Afghanistan bans children under 14 from working and has ratified international conventions against child labor.

Kabul, Afghanistan: On a mountain pass outside Afghanistan's capital, trucks barreling down the highway slow down when 11-year-old Sedaqat waves his homemade sign to warn of a hairpin turn.

He spends the entire day out in the bitter cold, working as a volunteer traffic warden on a treacherous bend in the road and accepting tips from grateful drivers. On a good day he'll make the equivalent of $4, which he'll use to support his family.

Sedaqat, who like many Afghans has only one name, is one of several children who make money as volunteer traffic wardens on the Maipur Pass, along the main highway from the capital, Kabul, to Pakistan.

The highway cutting through the jagged peaks is clogged with overloaded trucks, busses and cars, in a country where reckless driving and poor road maintenance contribute to an untold number of deadly accidents.

Sedaqat says his main worry is the exhaust fumes, which make his eyes hurt at night. He would prefer to go to school, but as the eldest son, it fell to him to support the family when his father, a brickmaker, developed chronic stomach pains.

"I warn my son every day about the cars coming from the Kabul side. The drivers are completely careless and I fear for my son's life," said his father, Nader Khan. "It pains me to see him work, and I'd rather see him go to school. But what he earns now is the only income we have in the family."

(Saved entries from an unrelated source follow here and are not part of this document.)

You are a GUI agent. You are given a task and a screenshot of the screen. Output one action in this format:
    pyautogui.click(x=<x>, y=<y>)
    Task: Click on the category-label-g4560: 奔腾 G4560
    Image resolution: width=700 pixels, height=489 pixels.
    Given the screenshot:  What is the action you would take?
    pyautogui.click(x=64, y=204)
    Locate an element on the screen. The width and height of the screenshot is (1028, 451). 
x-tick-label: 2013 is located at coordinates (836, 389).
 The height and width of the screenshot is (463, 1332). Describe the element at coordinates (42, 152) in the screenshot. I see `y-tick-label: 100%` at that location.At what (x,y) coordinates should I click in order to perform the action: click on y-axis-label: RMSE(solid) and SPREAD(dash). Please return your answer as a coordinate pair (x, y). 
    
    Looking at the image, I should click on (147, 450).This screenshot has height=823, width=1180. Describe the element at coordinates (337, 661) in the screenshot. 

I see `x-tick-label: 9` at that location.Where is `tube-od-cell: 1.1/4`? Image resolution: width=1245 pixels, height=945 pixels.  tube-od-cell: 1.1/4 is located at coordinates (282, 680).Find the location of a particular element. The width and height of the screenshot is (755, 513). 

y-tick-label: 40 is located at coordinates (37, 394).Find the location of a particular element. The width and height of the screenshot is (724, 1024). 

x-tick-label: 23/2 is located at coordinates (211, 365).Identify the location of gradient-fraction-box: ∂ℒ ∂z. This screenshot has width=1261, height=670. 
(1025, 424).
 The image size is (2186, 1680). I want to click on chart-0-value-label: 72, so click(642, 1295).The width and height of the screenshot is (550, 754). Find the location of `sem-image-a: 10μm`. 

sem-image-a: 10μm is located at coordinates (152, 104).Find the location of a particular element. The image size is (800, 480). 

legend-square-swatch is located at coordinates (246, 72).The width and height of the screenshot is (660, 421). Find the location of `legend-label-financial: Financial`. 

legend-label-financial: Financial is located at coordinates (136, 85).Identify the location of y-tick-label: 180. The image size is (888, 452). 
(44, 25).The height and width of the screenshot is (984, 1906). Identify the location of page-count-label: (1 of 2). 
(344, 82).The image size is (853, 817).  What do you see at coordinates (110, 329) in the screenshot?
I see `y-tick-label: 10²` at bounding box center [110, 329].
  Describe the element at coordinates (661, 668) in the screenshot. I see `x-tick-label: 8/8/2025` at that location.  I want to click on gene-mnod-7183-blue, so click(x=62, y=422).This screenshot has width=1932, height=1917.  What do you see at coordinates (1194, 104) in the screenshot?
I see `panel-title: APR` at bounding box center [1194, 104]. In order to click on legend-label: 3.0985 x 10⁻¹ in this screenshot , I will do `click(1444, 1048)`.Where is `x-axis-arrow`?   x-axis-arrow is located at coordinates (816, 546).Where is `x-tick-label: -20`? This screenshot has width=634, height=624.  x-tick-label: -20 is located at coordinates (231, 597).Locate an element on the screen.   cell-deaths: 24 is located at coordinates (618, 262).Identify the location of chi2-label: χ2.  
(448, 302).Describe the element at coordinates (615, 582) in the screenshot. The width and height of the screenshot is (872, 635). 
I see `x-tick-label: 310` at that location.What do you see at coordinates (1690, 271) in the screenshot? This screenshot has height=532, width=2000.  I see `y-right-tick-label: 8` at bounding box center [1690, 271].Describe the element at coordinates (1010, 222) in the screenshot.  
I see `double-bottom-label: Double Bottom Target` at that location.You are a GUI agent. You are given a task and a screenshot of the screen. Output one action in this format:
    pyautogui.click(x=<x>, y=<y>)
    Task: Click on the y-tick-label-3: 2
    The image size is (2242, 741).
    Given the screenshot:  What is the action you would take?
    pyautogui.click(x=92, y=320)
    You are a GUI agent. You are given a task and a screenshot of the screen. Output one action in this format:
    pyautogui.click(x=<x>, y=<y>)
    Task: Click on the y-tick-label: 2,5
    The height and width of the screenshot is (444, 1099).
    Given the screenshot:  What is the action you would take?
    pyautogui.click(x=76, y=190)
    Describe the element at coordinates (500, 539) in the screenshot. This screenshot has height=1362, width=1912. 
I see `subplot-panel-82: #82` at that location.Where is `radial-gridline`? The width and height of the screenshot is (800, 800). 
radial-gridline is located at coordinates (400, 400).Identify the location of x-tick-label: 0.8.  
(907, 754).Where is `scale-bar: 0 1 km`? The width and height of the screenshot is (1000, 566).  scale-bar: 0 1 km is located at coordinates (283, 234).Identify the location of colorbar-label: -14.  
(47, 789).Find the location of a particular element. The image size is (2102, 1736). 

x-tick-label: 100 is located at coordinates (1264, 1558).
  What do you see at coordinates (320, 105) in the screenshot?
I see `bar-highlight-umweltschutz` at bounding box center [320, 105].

Afghanistan bans children under 14 from working and has ratified international conventions against child labor. But rights groups say laws against child labor are poorly enforced. Human Rights Watch has estimated that a quarter of all Afghan children under 14 work for a living, many in dangerous industries like brick-making and mining.

On a recent winter morning, as other children headed off to school, Sedaqat set up black, red and blue oil cans at his favorite bend at the highway and took up his red wooden traffic sign.

"When I see other kids going school, I feel sad because I also want to go to school," Sedaqat said. "But I know that I'm the only breadwinner in my family. I have to work to help myself and my family survive."

He said he would like to become a real traffic policeman, a job that pays around $180 a month. But that would require some schooling.

"I have to do this now to support my family," he said. "Maybe one day I'll become a real traffic policeman and help my nation."